47, 47' and 24, 24' and terminated as shown in FIG. 7, the terminals 14 then being withdrawn into the passageways 24, 24'. As shown in FIG. 8, during withdrawal of a terminal 14 aided by the cam surface 68, the tongue 66 deflects the latching finger 30' out of the profile of the passageway and shell 12 and only after full insertion of the tongue, when the strain relief ferrule 70 is adjacent the annular constriction 34 or 34' will the latching arm resile back into the envelope, with the retention shoulder 33 or 33' aligned with the free end of the tongue. In consequence, the connector 11 cannot be inserted with a corresponding connector or panel aperture of close size until all terminals 12 are fully inserted into the passageways.

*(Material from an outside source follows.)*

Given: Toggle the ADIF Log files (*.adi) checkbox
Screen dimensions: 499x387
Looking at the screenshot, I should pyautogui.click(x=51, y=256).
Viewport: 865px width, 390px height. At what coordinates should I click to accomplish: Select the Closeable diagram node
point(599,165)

The sealing member 13 cannot be damaged by the threading of only the wires therethrough while the cap 5 maintains the correct alignment of the wires preventing excessive seal distortion and consequential moisture penetration proximate the wires.

The flange can be bolted to a panel aperture with the lip 45 also sealing effectiveness against the rim of the aperture obviating risk of moisture ingress to the mating interface of the connector.

It will be appreciated that an individual terminal can be removed for replacement simply by outward flexure of the latching arm without need for a special tool and without disturbing the seal.

Claims

We claim:

1. An electrical connector housing comprising a shell defining walls of terminal receiving passageways communicating with a rear, wire receiving face and a front, mating face and elastomeric material moulded in a rear portion of the shell, the shell having a peripheral flange extending transversely of the rear portion and formed with a cavity opening to the mating face, the cavity and the rear portion intercommunicating, the elastomeric material in the cavity and in the rear portion constituting a unitary sealing member to provide wire receiving extensions of the passageways of restricted size for sealing engagement with the wires and to provide a seal surrounding the passageways.

2. An electrical connector housing according to claim 1 in which outer walls of the passageways are formed with resilient, axially extending, terminal latching fingers having free front ends and rearwardly facing terminal abutting shoulders for retention of the terminals in the passageways, the fingers being flexible beyond the profile of the housing to admit terminals into the passageways.

3. An electrical connector comprising a composite housing comprising a shell defining walls of terminal-receiving passageways communicating with a rear, wire receiving face and a front, mating face and elastomeric sealing material moulded in a rear portion of the shell, the shell having a peripheral flange extending transversely of the rear portion and formed with a cavity opening to the mating face, the cavity and the rear portion intercommunicating, the elastomeric sealing material in the cavity and in the rear portion constituting a unitary sealing member to provide wire receiving extensions of the passageways of restricted size for sealing engagement with the wires and to provide a seal surrounding the passageways.

4. An electrical connector according to claim 3 in which outer walls of the passageways are formed with resilient, axially extending, terminal latching fingers having free front ends and rearwardly facing terminal abutting shoulders for retention of the terminals in the passageways, the fingers being flexible beyond the profile of the housing to admit terminals into the passageways.

5. An electrical connector according to claim 4 in which each terminal is formed with a rigid tongue having a front facing free end aligned with the shoulders.